É época de natal, de festas, de alegria, de presentes... Sim presentes, seja de pai, mãe, irmão, amigo ou secreto, como é o caso deste aqui. E como toda entrega de amigo secreto, sempre tem aquele discursinho antes ou mesmo depois de revelar quem é a pessoa que tiramos, então, aqui vai...

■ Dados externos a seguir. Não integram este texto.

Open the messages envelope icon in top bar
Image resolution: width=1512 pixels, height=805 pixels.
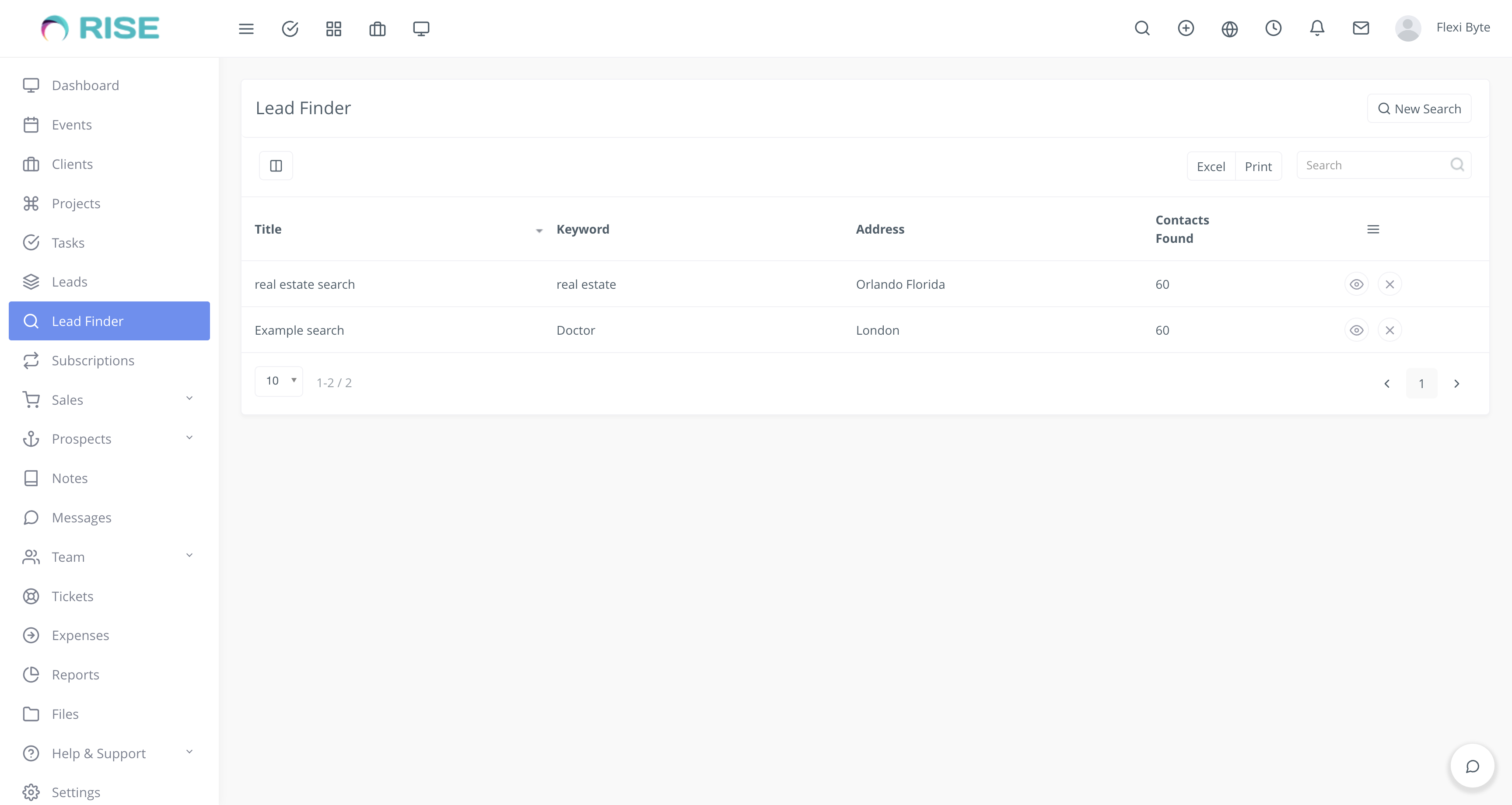coord(1361,28)
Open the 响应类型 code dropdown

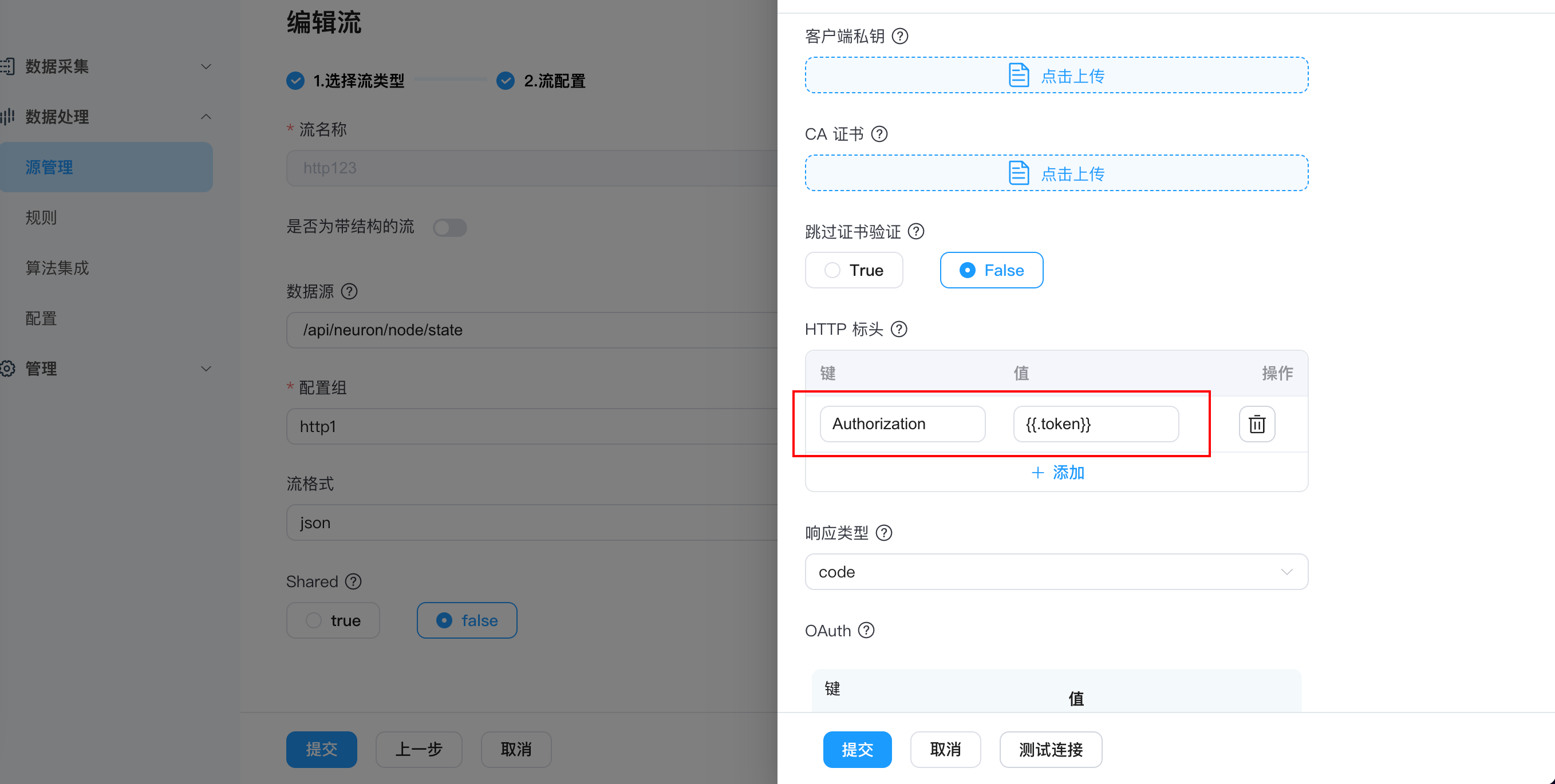[1056, 572]
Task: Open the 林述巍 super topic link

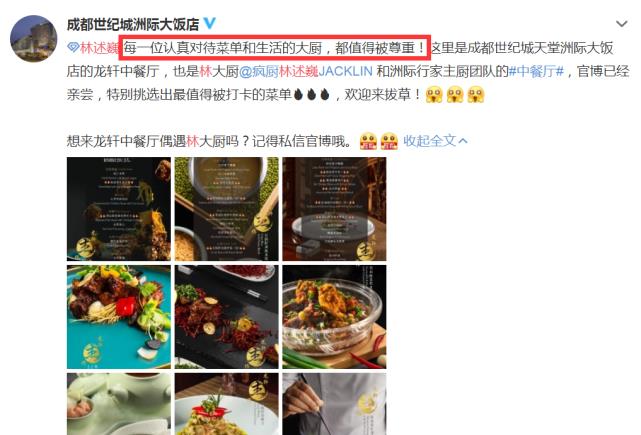Action: click(99, 48)
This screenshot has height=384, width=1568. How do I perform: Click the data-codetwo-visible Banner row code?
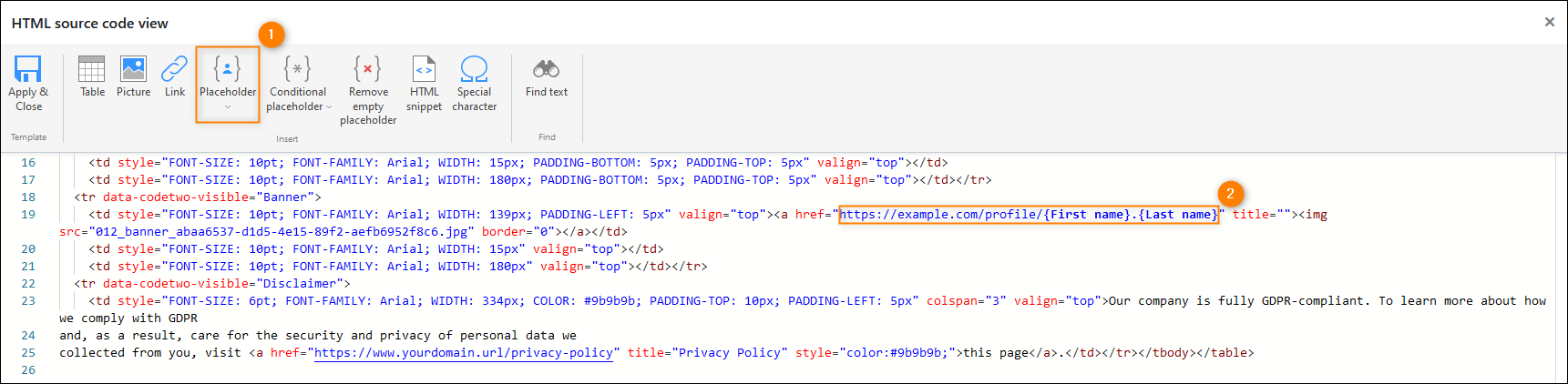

Uma amizade que começou na verdade entre nossas personagens em Darkest Night, já que o Ikarus sempre escalava Jordana e Alex para as mesmas missões... E essa amizade evoluiu e foi para a vida real, embora ainda seja virtual por não nos conhecermos pessoalmente (algo que será resolvido em breve, né?). Isa, eu pesquisei, fui atrás e espero ter correspondido ao que você esperava para esta fic e com este tema e personagens, eu dediquei um bom e precioso tempo para escrevê-la porque você não merecia algo meia boca.

Feliz Natal, cheio de festa, alegria, amor e muita paz!

E boa leitura a todos...

Nota: Esta fic se passa poucos meses após a guerra santa entre Hades e Atena.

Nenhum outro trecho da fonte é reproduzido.